In a 2007 report for “Scientific American,” theoretical physicist Paul Davies reflected on the possibility of extraterrestrial life. He cited a conference in 1995 when renowned Belgian biochemist Christian de Duve called life a cosmic rule and declared it almost definite to be found on any Earth-like planets. De Duve’s announcement underpinned the conviction of many scientists that the universe is teeming with life. Dubbed “biological determinism” by Robert Shapiro of New York University, this theory is sometimes put across as: “Life is written into the laws of nature.” The panspermia theory is also mapped out as “Cosmic Ancestry,” a development of Fred Hoyle’s original concept by Brig Klyce and James Lovelock. Supporters of Cosmic Ancestry maintain that –– like mass and energy –– life has no primary origin. It is written so profoundly into the laws of nature that the blueprint for life in the universe cannot be created or destroyed. It can only be altered from one form to another.

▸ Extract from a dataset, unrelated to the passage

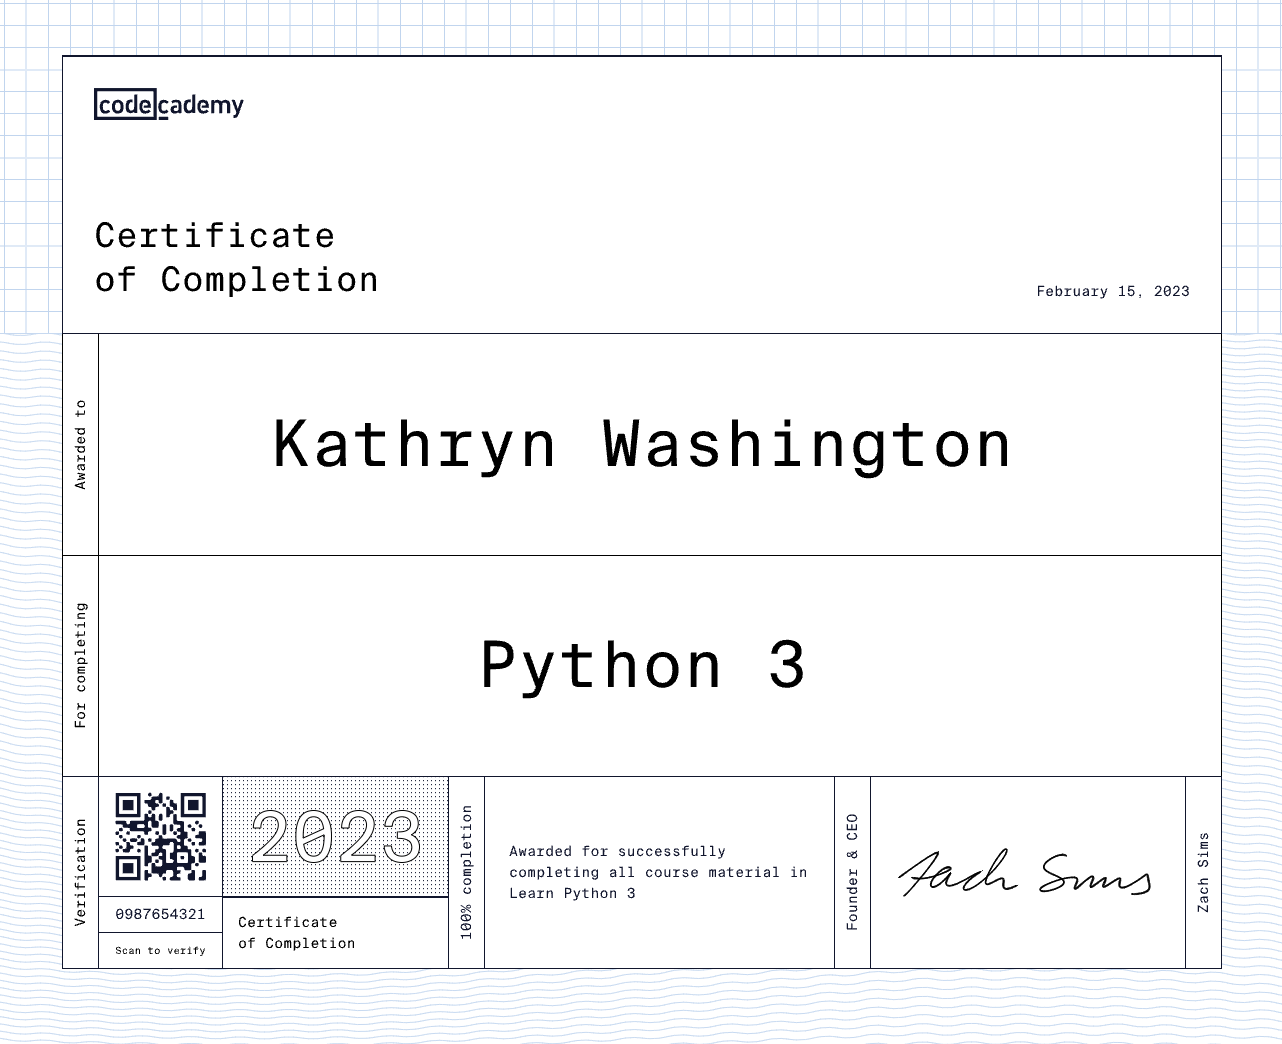The width and height of the screenshot is (1282, 1044).
Task: Select the Founder & CEO label
Action: [852, 872]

The cosmic storage of life’s genetic material is analogous to a self-repairing heat and mass transfer assembly. The large-scale motion of microscopic ice grains in deep space and their irradiation by ultraviolet light energetically recycles life’s synthesis by way of numerous microbial “splash-back” transmigration routes plotted by the shock waves of comet-type collisions.
Cosmic Ancestry indicates that together with the “conservation of mass and energy,” studies should also consider the “conservation of synthesis.” It’s a simple transfer rule that merely says: As the mass of a relativistic system decreases, its energy will increase, and vice versa. Its value must always be greater than zero, for without at least some conservation of synthesis, an interchange of mass and energy would not be possible.

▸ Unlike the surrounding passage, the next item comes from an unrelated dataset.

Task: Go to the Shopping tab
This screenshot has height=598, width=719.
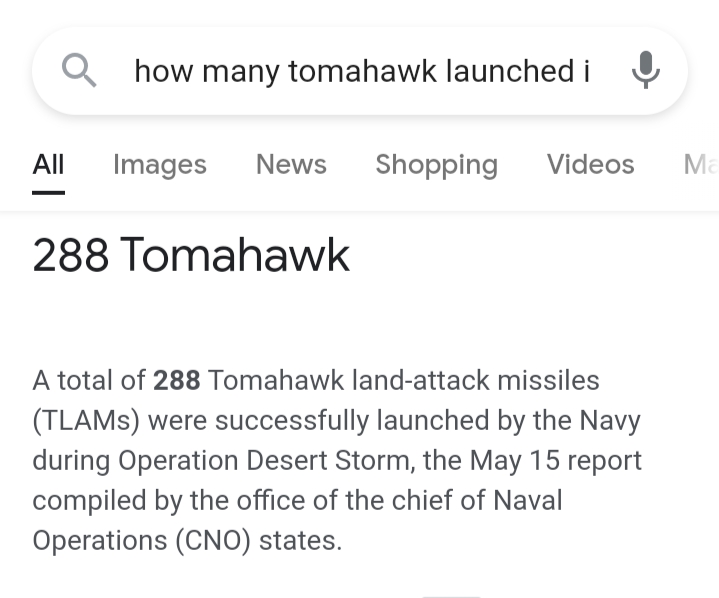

An ideal state for the conservation of synthesis can be pictured as an equal mixture of mass and energy intertwined like an oscillating filament in a vacuum, which is a rather handy description of the quantum world. The most efficient synthesis found in nature is of course “biosynthesis,” or the metabolism of life. If a superior intelligence or God is indeed behind the laws of physics, perhaps the trinity of “Mass, Energy, and Life” are three aspects of only one thing –– the fluctuation of a void:
Father - Singularity of Infinite Mass
Holy Spirit - Quantum of Absolute Energy
Son - Synthesis of Intelligent Life
According to the former head of the Human Genome Project, Francis Collins, perhaps at times God does intervene in quantum mechanical uncertainty to nudge nature’s designs, because the chaotic unpredictability of complex systems impacts our future. “It is thus perfectly possible that God might influence the creation in subtle ways that are unrecognizable to scientific observation. In this way, modern science opens the door to divine action without the need for law-breaking miracles,” Collins recently said.
But if the mind of God or some type of higher consciousness is hardwired into the stuff of space-time, how did it get there? Is there a commonsense reason why the initial conditions of the big bang were fine-tuned, spot on, for a life-sustaining cosmos –– or is consciousness just a weird and spectacular accident? What caused the big bang in the first place, and where did the matter that became the universe come from?
If the universe started from the singularity of a big bang and subsequently expanded, it seems likewise possible that it might also do the opposite and contract to a big crunch. There is a logical symmetry to such an effect. If the universe were fated for a big crunch, it would either contract to a singularity (a point of infinite density and zero volume) and everything would cease to exist; or otherwise, it might bounce back with a great outburst. This “big bounce” would be very similar to or perhaps exactly the same as the big bang before it. The theoretical multiverse is said to be the collection of multiple possible universes that together consist of all of reality. As luck would have it, William James first coined the particular term “multiverse” in 1895. The various universes within the multiverse are usually called parallel universes.
Today, a mixed bag of multiverse theories is taken into account. Astrophysicist Thomas Gold once proposed the reality of “other universes nesting within our observable space.” For physicist Michio Kaku, loop quantum gravity of the multiverse may be linked to the upcoming science of teleportation. The ekpyrotic model by Paul Steinhardt and Neil Turok is a forerunner of the widely held cyclic models in which the universe goes through infinite, self-sustaining big bounce cycles, with an eternity of alternating big bang and big crunch mirror-image phases repeating forever.
Theorist Peter Lynds recently proposed a model (“On a Finite Universe with no Beginning or End”) in which time is cyclic, and the universe repeats an infinite number of times. However, because it is exactly the same cycle that repeats, it can also be interpreted as taking place just once. The result is a two-phase multiverse loop that has no beginning and no end, but is finite and circumvents singularities. Problems such as monopoles, matter–antimatter imbalances, and why initial conditions at the big bang appear to be so specific require no additional solutions.
A key feature of Lynds' model is his reasoning of thermodynamic time reversal. Rather than the second law of thermodynamics being violated and entropy decreasing, the order of events suddenly turns around in Lynds’ cyclic universe so the singularity is avoided and entropy can continue to increase.